2026 will be the year African edtech moves from experimentation to infrastructure. We’ve spent years proving that digital learning works on the continent. Now the harder question is: can it work at scale, offline, and for the students who need it most? The startups that win will be those building for Africa’s reality. This shift from “can we build it?” to “can we scale it?” will define the sector.

I also expect AI adoption to mature beyond the hype cycle. The real breakthrough will come when AI is seamlessly integrated into products that solve everyday problems. Think AI-powered diagnostic tools in rural clinics, smart tutoring systems that adapt to individual learners, or predictive logistics for last-mile delivery. The winners won’t be companies that market AI; they’ll be companies that make AI work in products.

For Nigerian tech specifically, I see funding returning, but with stricter filters. Investors are prioritising unit economics and profitability over growth metrics.
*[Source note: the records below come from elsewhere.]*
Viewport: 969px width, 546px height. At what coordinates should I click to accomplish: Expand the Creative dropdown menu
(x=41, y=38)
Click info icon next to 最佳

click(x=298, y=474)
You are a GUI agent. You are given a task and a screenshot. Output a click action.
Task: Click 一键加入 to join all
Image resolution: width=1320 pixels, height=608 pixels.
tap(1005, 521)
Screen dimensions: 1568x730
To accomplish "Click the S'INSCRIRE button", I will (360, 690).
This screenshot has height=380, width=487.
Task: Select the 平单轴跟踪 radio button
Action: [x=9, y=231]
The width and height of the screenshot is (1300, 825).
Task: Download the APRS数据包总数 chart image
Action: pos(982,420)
Therefore, I expect to see fewer flashy announcements but stronger, more sustainable companies emerging.

“In 2026, there will be a lot of focus on compliance as tax reforms kick in” – Babatunde Akin Moses, CEO and co-founder at Sycamore

Predictions for 2026:

  • A lot of focus on compliance as tax reforms kick in
  • Compliance-related startups will spring up in an attempt to get people to comply
  • Lots of players and consumers will play in the capital market as Dangote lists
  • More startups to embrace more debt as commercial papers become more popular, and rates go down (following the steady decline in inflation)
  • African startups to continue to focus on the application layer of AI as opposed to LLMs
  • Open banking kicks into full swing
  • More M&As, as smaller startups would be unable to raise follow-on rounds

“In 2026, the market will reward fundamentals far more than hype” – Folayemi Agusto, CEO of Tix Africa

In 2026, I expect the Nigerian and African tech ecosystem to look more disciplined and more consumer-facing.

First, the “growth at all costs” era keeps fading. The bar will be higher: clear unit economics, tight execution, predictable cash flow, and ROI-driven growth. Founders will still build ambitious companies, but the market will reward fundamentals far more than hype.

I also have a hunch we’ll see more founders building B2C again. As the rails get better, more people will take on consumer problems.